O tribunal aceitou a providência cautelar da Câmara Municipal de Ferreira do Alentejo contra a Estradas de Portugal, o Ministério da Economia, o Ministério da Agricultura, do Mar, do Ambiente e do Ordenamento do Território e a SPER, concessionária do Baixo Alentejo que integra a A26.
A obra está parada há meses e o tribunal condenou todas as entidades a “adotar medidas que acautelem a saúde e integridade física dos que utilizam a via”. A aplicação da sanção é imediata.
A decisão do Tribunal Administrativo e Fiscal de Beja é inédita, afirma o Jornal de Negócios, que avançou com a notícia. Os ministros podem recorrer, mas os recursos não suspendem a multa.

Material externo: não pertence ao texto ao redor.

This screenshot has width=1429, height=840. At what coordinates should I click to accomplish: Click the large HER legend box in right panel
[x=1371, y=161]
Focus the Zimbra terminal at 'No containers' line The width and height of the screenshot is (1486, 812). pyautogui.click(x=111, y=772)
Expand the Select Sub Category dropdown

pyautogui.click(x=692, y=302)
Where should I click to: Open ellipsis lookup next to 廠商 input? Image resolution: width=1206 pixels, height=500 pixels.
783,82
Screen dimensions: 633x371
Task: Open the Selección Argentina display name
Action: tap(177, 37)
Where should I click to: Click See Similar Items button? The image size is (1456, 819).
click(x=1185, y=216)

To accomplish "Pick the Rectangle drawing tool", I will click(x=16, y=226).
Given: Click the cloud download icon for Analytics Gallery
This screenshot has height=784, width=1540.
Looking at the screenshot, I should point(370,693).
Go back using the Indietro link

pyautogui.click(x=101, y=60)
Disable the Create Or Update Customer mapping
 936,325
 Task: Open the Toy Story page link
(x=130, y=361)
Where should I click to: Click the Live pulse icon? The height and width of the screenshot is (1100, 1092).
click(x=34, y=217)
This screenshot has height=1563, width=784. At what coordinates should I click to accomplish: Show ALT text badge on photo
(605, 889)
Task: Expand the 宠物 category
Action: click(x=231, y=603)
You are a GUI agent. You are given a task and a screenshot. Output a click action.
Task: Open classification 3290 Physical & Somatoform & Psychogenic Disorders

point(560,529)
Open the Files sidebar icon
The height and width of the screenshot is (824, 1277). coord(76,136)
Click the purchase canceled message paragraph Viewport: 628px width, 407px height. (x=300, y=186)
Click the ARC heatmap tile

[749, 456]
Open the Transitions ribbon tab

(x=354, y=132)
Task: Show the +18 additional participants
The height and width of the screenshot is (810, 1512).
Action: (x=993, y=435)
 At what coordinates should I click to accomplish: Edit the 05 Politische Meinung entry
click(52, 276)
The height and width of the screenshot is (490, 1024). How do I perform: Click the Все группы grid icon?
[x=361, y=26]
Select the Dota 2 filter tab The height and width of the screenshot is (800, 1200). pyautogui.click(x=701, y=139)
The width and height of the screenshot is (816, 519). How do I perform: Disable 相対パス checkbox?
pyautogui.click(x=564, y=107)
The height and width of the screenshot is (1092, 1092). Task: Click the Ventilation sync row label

O Ministério da Economia disse que vai recorrer da decisão porque “não se verificam os pressupostos necessários para o decretamento da providência cautelar com o alcance pretendido pelo município de Ferreira do Alentejo”.
Dificuldades de financiamento da concessionária
As obras na A26 e no IP2 foram suspensas em finais de 2011 por dificuldades de financiamento da concessionária, que pertence à Edifer e à Dragados.
Na semana passada, o presidente da Câmara de Ferreira do Alentejo, Aníbal Costa, disse à Lusa que a decisão do tribunal "demonstra que a autarquia estava certa ao contestar a forma absurda como as obras da A26 foram abandonadas e ao exigir a adoção de medidas" para minimizar os danos ambientais e eliminar os riscos para as populações do concelho.
A obra foi executada em 35%. Como exemplo dos perigos, o tribunal aponta para uma ponte e um viaduto que não foram concluídos e cuja sinalização é insuficiente, o mesmo acontecendo com várias passagens superiores. Há também ressaltos do pavimento que não estão assinalados.